TEXT PASSAGE:
Forbes said she is most excited about the environment around the tournament itself.
“I think I’m just excited to play in an NCAA championship environment – it’s unlike any other from what I’ve heard and I’m excited to get to experience that with nine of my best friends,” Forbes said. “I’m really excited to enter this tournament and just fight for that national championship.”
Sampras Webster said the team traveled to the site of the tournament in Orlando, Florida, on Wednesday and has spent its time leading up to the Georgia Tech matchup acclimating to the setting.
The weather forecast for Sunday is 81 degrees and 42% humidity.
“We’ve had some showers and some drizzles, but fortunately we’ve been able to practice twice (Thursday) and we practiced (Wednesday) night when we got in so we feel really good with what we’ve been doing,” Sampras Webster said. “I feel really good about the chemistry of our team and their focus – wanting to be the best prepared, taking care of their bodies, fueling and hydration.”
Senior Vivian Wolff, who played three years at Georgia before transferring to UCLA, said her familiarity with the environment could serve as an advantage for her and added that keeping matches short – as the team has done in both 4-0 wins in the first and second rounds of the tournament so far – will be a key factor for success.

REQUESTS:
[a] Quote the NCAA tournament article word for word, starting with "Forbes said she" and going on through "to the setting.".
[b] Answer these questions from the NCAA tournament article:
(i) In what city is the tournament being held?
(ii) What temperature is forecast for Sunday?
(iii) Where did Vivian Wolff play for three years before transferring to UCLA?

DATASET EXTRACT:
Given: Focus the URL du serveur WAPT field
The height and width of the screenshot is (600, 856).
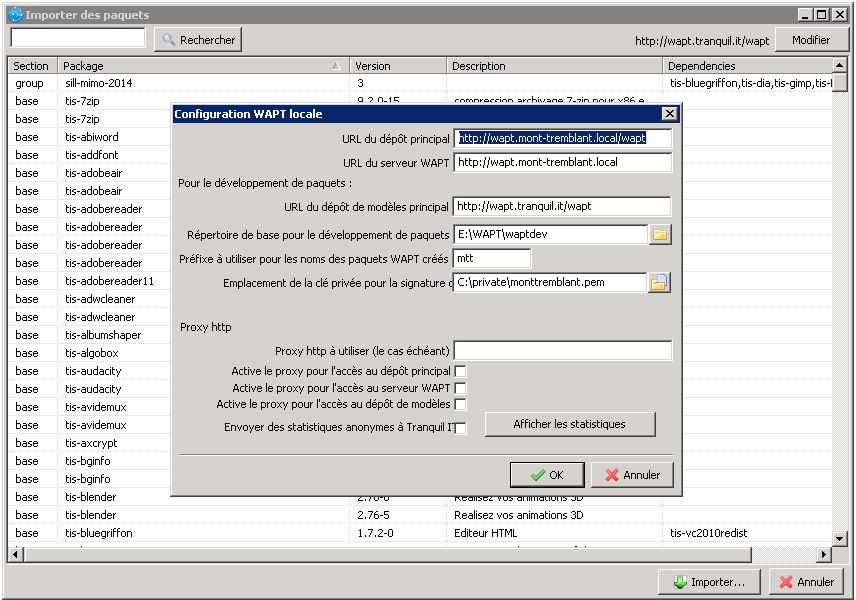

RESPONSES PER TASK:
[a]
Forbes said she is most excited about the environment around the tournament itself.
“I think I’m just excited to play in an NCAA championship environment – it’s unlike any other from what I’ve heard and I’m excited to get to experience that with nine of my best friends,” Forbes said. “I’m really excited to enter this tournament and just fight for that national championship.”
Sampras Webster said the team traveled to the site of the tournament in Orlando, Florida, on Wednesday and has spent its time leading up to the Georgia Tech matchup acclimating to the setting.

[b]
(i) Orlando, Florida
(ii) 81 degrees
(iii) Georgia